Clinical Trial Evidence

Currently no related clinical trials registered for Efavirenz in simian immunodeficiency virus infection.


Literature Evidence

Currently no related literature available for Efavirenz in simian immunodeficiency virus infection.


Netherlands Market Information

Efavirenz currently holds no marketing authorisation in the Netherlands. There are no CBG-MEB (College ter Beoordeling van Geneesmiddelen) registered products on file. Physicians seeking to use Efavirenz in the Netherlands would need to access it via a named-patient or compassionate-use pathway, or as part of an EMA-authorised combination product (e.g., Atripla, which contains efavirenz/emtricitabine/tenofovir disoproxil fumarate and holds EMA centralised authorisation, but is not within the scope of this repurposing review).


Safety Considerations

Please refer to the SmPC (Summary of Product Characteristics) for safety information. No key warnings, contraindications, or drug interaction data were available in this Evidence Pack.


Conclusion and Next Steps

Decision: Hold

Rationale: The TxGNN model assigns a near-maximum confidence score to this repurposing candidate based on the mechanistic overlap between HIV-1 and SIV reverse transcriptases; however, there is currently no supporting clinical trial or published literature evidence for Efavirenz in SIV infection, placing this firmly at evidence level L5. Furthermore, SIV infection is a non-human primate disease — any translational application would be in preclinical research settings, not direct patient care within the Dutch healthcare system. The absence of a Netherlands (or EMA) marketing authorisation for Efavirenz as a standalone product further complicates a regulatory pathway.

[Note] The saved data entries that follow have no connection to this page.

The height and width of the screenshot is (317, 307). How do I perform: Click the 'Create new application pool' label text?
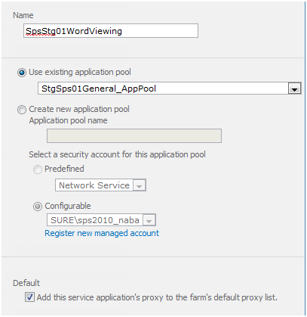tap(79, 109)
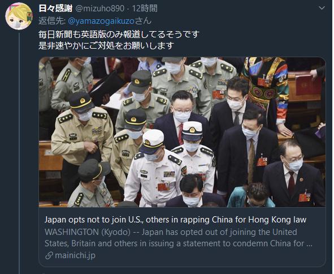334x274 pixels.
Task: Open the article headline about Hong Kong law
Action: coord(175,220)
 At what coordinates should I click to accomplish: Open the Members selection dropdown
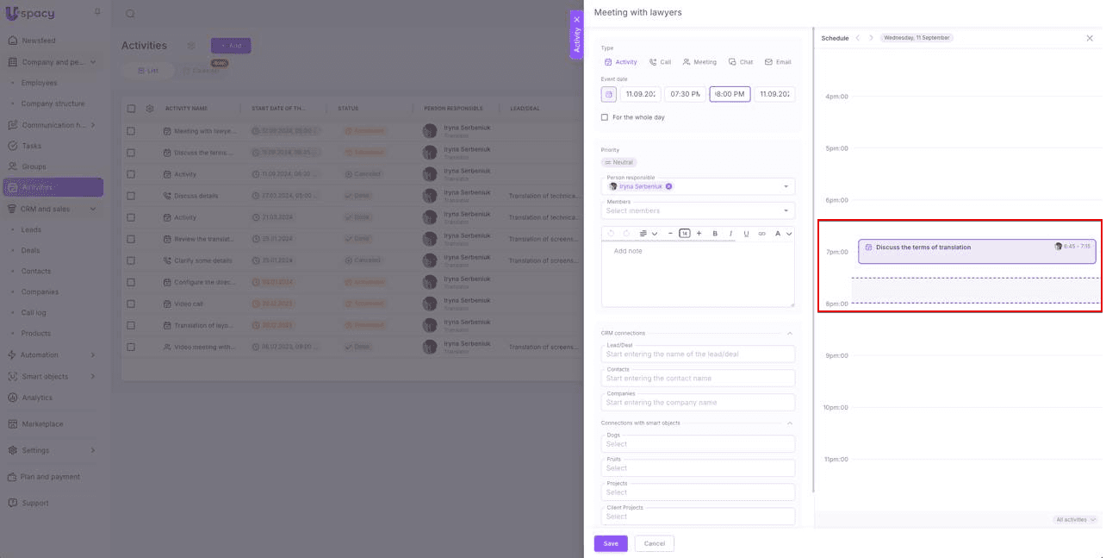tap(786, 210)

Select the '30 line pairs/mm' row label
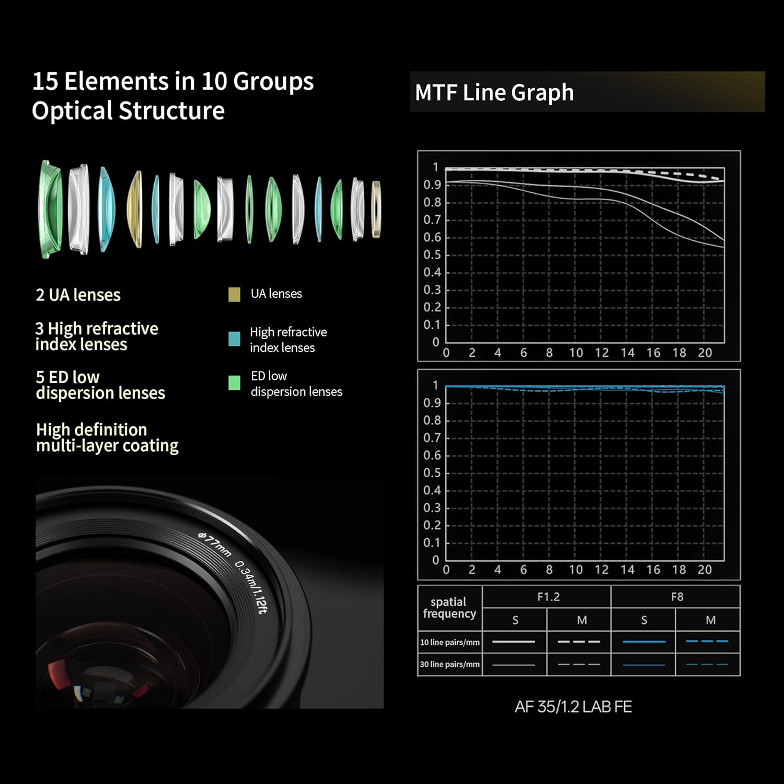449,664
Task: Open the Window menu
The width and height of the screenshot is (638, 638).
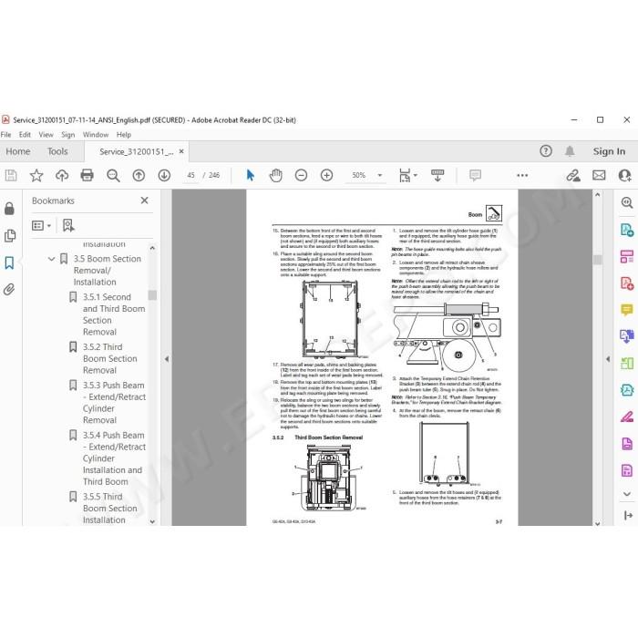Action: click(x=96, y=135)
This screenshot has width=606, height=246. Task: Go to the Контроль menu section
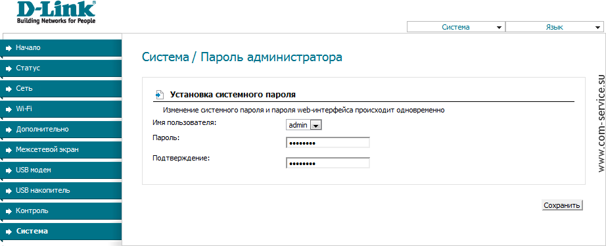coord(60,211)
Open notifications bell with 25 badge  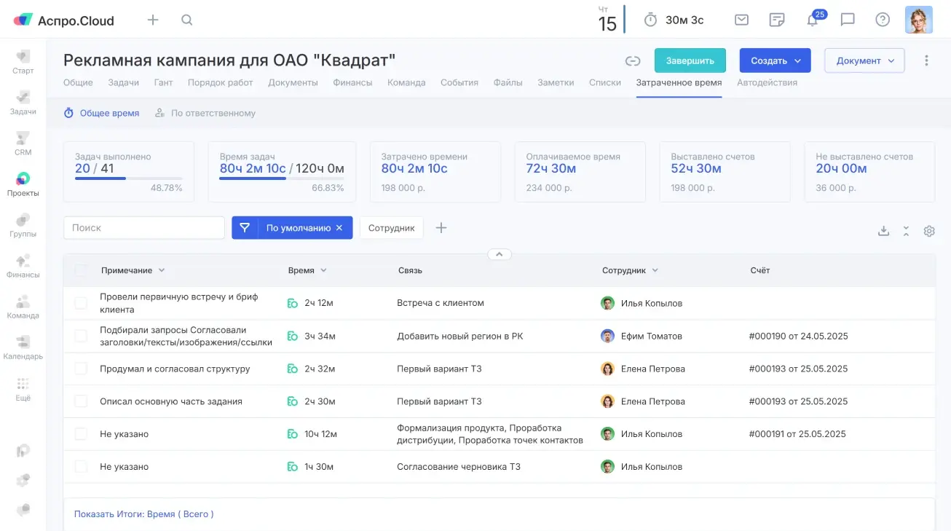(x=813, y=20)
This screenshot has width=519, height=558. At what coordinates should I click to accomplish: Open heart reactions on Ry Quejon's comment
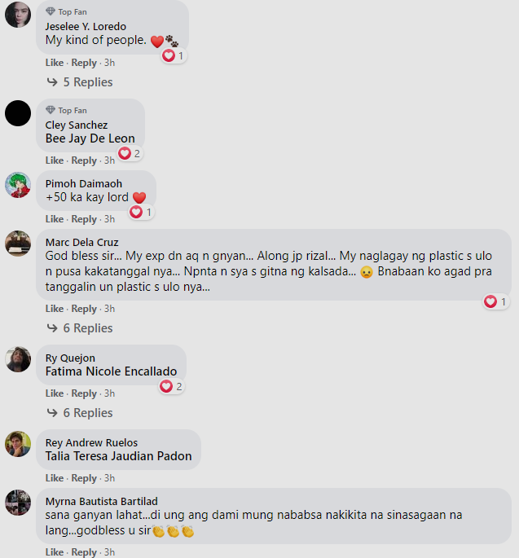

To proceed, the following is needed:

  • MOA data gap resolution: Retrieve full Efavirenz SmPC / DrugBank entry to document NNRTI mechanism and known RT inhibition spectrum, including comparative activity against SIV RT
  • Preclinical evidence search: Conduct a systematic search of in vitro / primate model literature for Efavirenz activity against SIV strains (this Evidence Pack returned zero results, but targeted biochemical literature may exist)
  • Regulatory clarification: Determine whether the intended use context is (a) a veterinary/primate model research tool or (b) a human clinical application — the regulatory pathway differs substantially
  • Safety documentation: Obtain full SmPC warnings and contraindications to complete the S1 safety screening step (currently blocked by Data Gap DG001)
  • Re-evaluate rank 2 indication: The Evidence Pack’s second-ranked prediction (feline acquired immunodeficiency syndrome, same score of 99.80%) has one supporting biochemical study (PMID 38031646) comparing NNRTI activity against FIV and HIV-1 reverse transcriptases — this may represent a more actionable evidence thread for further review

    Disclaimer

This content is for research purposes only and does not constitute medical advice. Clinical validation is required before any clinical application.